In a way, this line of thinking makes us all — *sucks on pipe* — cultural relativists. I think Universal Basic Income is something to look into, but that’s just because of my bubble.

And before you know it, this attitude makes it impossible to say that some opinions are more warranted than others.

Say “that’s just me” often enough, and you’ve made it impossible to talk about truth — to make a comparison of belief to reality — altogether.

The danger of “You just believe that because of…”

Take the example of (a)theism and being from the Netherlands or Yemen again.

Sure, it’s likely that a big causal factor in me believing atheism to be true, is the way someone raised me (and where). But just because my take would have been different would I have been born in a religious family (and/or culture), that doesn’t mean my grounds for believing atheism to be true are thereby invalidated.

Obviously, the correct metaphysical story about the universe has nothing to do with my upbringing.

In a nutshell, the move from (i) the shocking discovery that you hold a belief because your life went a certain way to the conclusion that (ii) you’re therefore biased in having this conviction is too quick.

Here are three ways of putting the same point. It’s a distinction.

  • Observing how some opinion fits some bubble might make it unoriginal, it doesn’t make it unsupported.
  • The fact that my judgment results from having a particularly cultivated psyche doesn’t tell us whether it’s true or false.
  • Analyzing my socio-cultural location is one thing. Figuring out what theory is best-supported — which map is more accurate — is another.

By annihilating this distinction, “that’s just my bubble” is an attempt to murder another the difference too: that between true and false statements.

As all opinions come from a bubble, there’s nothing to say one way or the other.

It’s a dangerous conversation-stopper, intended to (i) avoid honest discussions and (ii) remain blissfully ignorant about reality.

You can disqualify EVERYTHING by pointing to “the bubble” they come from

We just saw that by pretending that everyone is locked in ‘his own bubble’, you give up what’s needed to get at the truth.

What’s more, you also start thinking all beliefs can be explained without appealing to their alleged truth. That, in other words, everyone regards as true what she does not because of the world we all share, but just because of her bubble.

Talk about bubbles often enough and you can disqualify every fact, argument, and person by pointing to “the bubble” they come from.

Perversely, the only way you cancome out of your bubble depends on doing the exact opposite. Bursting your bubble requires believing there is a universe that doesn’t consist of bubbles — a world in which who you are or how you think you cannot be fully explained by the group you belong to, the country you come from, the coffee you drink, the neighborhood you live in, or the YouTube channels you watch, but alsohas to do with the reality that we all share.

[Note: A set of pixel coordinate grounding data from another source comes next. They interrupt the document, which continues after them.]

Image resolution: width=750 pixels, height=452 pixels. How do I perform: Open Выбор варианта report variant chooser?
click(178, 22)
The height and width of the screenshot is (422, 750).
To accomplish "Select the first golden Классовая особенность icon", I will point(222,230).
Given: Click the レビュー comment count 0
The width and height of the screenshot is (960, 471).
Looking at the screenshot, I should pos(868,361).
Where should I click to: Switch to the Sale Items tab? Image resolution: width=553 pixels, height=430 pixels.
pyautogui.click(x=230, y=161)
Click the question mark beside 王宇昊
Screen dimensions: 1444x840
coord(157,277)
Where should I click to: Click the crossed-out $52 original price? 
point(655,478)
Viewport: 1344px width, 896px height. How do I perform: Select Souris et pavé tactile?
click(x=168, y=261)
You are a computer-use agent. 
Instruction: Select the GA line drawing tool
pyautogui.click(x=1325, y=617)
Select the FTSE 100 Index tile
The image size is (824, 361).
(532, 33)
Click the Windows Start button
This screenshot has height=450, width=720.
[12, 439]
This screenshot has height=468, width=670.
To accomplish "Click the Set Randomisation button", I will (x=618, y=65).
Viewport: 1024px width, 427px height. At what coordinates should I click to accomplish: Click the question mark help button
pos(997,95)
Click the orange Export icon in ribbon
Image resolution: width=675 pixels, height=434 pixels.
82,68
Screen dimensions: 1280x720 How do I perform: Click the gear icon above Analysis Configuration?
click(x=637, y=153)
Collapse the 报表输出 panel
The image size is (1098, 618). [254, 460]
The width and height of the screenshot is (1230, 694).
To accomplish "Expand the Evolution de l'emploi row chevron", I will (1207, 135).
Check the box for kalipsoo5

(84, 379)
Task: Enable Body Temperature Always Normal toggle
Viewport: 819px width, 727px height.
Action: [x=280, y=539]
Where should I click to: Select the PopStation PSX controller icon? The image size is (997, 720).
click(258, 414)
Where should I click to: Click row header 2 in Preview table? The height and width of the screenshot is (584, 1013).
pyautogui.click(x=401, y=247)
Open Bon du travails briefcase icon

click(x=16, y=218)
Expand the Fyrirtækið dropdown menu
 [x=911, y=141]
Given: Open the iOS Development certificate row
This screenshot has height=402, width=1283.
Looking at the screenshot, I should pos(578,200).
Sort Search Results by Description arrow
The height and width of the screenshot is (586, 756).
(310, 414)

When you add a that’s-just-me disclaimer to everything you believe, there is no shared right or wrong, no shared true or false. No common reality. Just bubble.

I want to leave you with this line from my favorite writer Timothy Kreider:

I was never as idealistic as Kate — or rather, I was never as hopeful; my idealism is too fragile, too easily disappointed. What she and I share is that foolish, ineradicable belief in art and the written word: That there is such a thing as truth, and that it matters when it’s spoken, even if no one listens.